Bormgans
11/26/2019
(...)
The Evening and the Morning and the Night (1987, 33 pp.)
The opening pages are outright fantastic. Again Butler succeeds in creating mood expertly. Again echoes of oppression: the story is about people with a particular disease that are forcefully sterilized and have to wear emblems. It's a good story, plain and simple. I do think it's a bit formulaic in the part that hinges on the fact that destructive energy is being transformed into creative energy.
In the afterword, she writes this story was born "wondering how much of what we do is encouraged, discouraged, or otherwise guided by what we are genetically." She goes on and adds: "This is one of my favorite questions, parent to several of my novels." In my analysis of Dune a few weeks ago, I wrote that "I have long held the suspicion that what underlies big parts of literature is the way we relate to us being determined." Butler seems to confirm this, but as an analysis of the matter her short story fails at depth. Genetics is only one factor in the determination equation.

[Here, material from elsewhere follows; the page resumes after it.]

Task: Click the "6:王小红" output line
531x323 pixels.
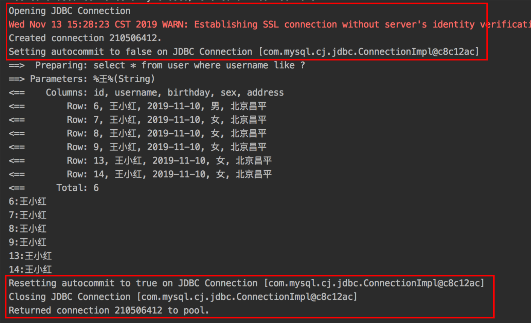Action: tap(28, 201)
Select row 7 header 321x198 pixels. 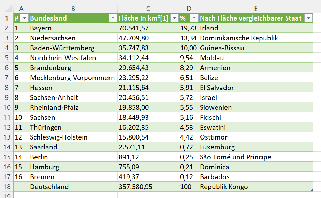[6, 78]
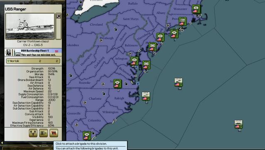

At face value, this is a story about someone who's emphatic enough to see the hidden powers of people that are feared, criminalized, misjudged & underestimated. Again, Butler being black cannot be separated from its interpretation & reception.
(...)
All and all a varied collection of which the 4 longer stories are worth it, Speech Sounds being my favorite. Butler's stories are not successful on all accounts, but they are solid for sure, except for the abysmal The Book of Martha.
A final, crucial remark... This collection didn't convince me to start one of Butler's long form novels, and I can't really explain why. Maybe because I felt lectured at times - Butler being overall too transparent about her social & ethical intentions?